According to “168 Zham,” talks between the two political groups are already underway. The paper says they are discussing a post-election power-sharing deal that would make Prime Minister Andranik Markarian the speaker of the next Armenian parliament and Defense Minister Serzh Sarkisian the president of the republic.
In an interview with “Haykakan Zhamanak,” National Democratic Union leader Vazgen Manukian makes a case for the formation of a “new opposition” in Armenia. Manukian says it will have to face up to the fact that regime change through free elections is impossible in modern-day Armenia.
“The opposition has no other option but to return to parliament,” opposition lawmaker Shavarsh Kocharian tells “Hayots Ashkhar.” “Elections are on the horizon.”

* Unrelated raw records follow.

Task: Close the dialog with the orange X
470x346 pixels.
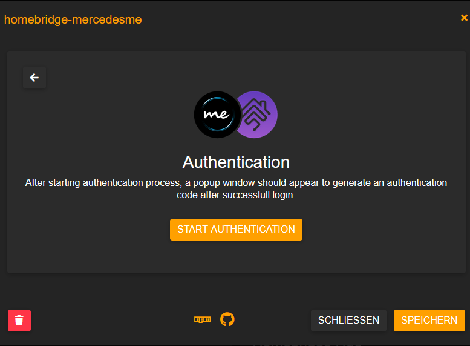Action: tap(464, 18)
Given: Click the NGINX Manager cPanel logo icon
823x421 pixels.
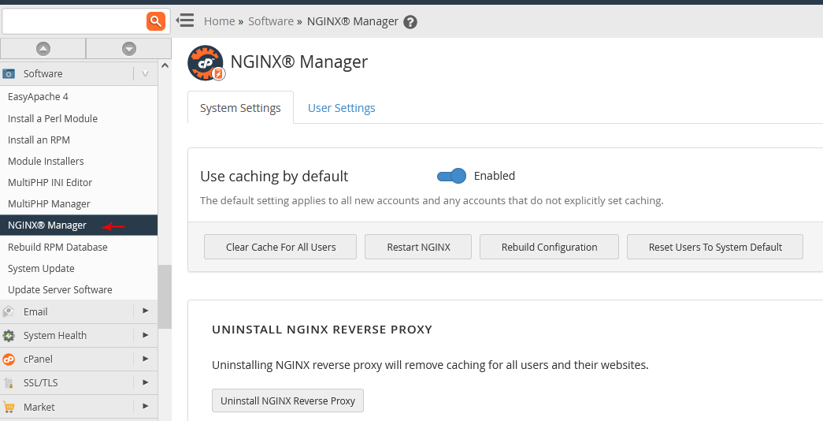Looking at the screenshot, I should (x=206, y=63).
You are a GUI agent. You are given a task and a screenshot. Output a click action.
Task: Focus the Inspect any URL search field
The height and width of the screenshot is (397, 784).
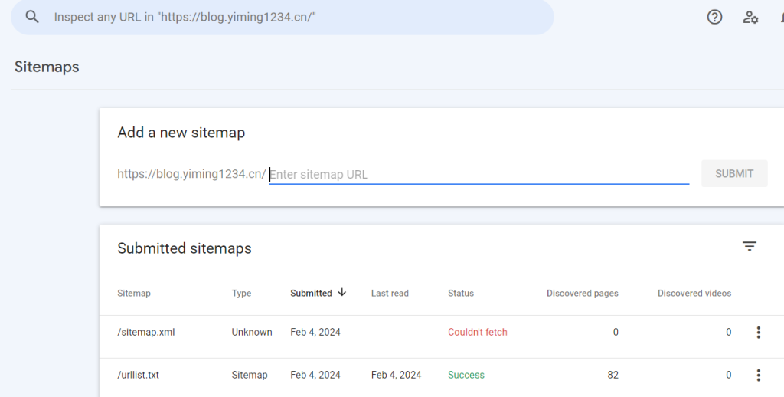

“Chorrord Ishkhanutyun” says the opposition has no “political differences” with the ruling regime and is only concerned with coming to power. “They were all in the same team in 1996 and continue to fight against the same enemy: the ‘criminal’ former regime,” writes the paper. “It’s just that since 1998 some of them have managed to position themselves close to the government manger, while the other have not and are now struggling to find their place in that tussle.”
Larisa Alaverdian, Armenia’s former human rights ombudsperson, tells “Iravunk” that her successor Armen Harutiunian will not be an independent figure. Alaverdian argues that Harutiunian has already made it clear that he does not like her aggressive advocacy of human rights.
“For a vast number of our citizens, affiliation with political parties of oligarchic origin is a real guarantee of obtaining social privileges and jobs,” comments “Taregir.” “As for grandiose programs and muddled sentences about the resolution of the Karabakh problem, they are mere pre-election bubbles.”
“If you go to negotiations with a sincere desire to make peace and do not achieve any progress, that is definitely a failure,” writes “Aravot.” “In this sense, both the Armenian and Azerbaijani delegations failed at Rambouillet. But because both delegations were going there with an intent to cause the negotiations to break down -- and it happened so that the Azerbaijani side proved more intransigent than our leaders -- it can be said that Rambouillet was a great success for the Armenians and that the defense minister [Serzh Sarkisian] is right in that regard.”
“After all, the basis for Azerbaijan’s [hopes for a] military solution are its oil dollars,” political commentator Suren Zolian tells “Hayots Ashkhar.” “But this very fact holds it hostage to the policies of great powers because for them what matters the most today is not Baku’s interests but stability.”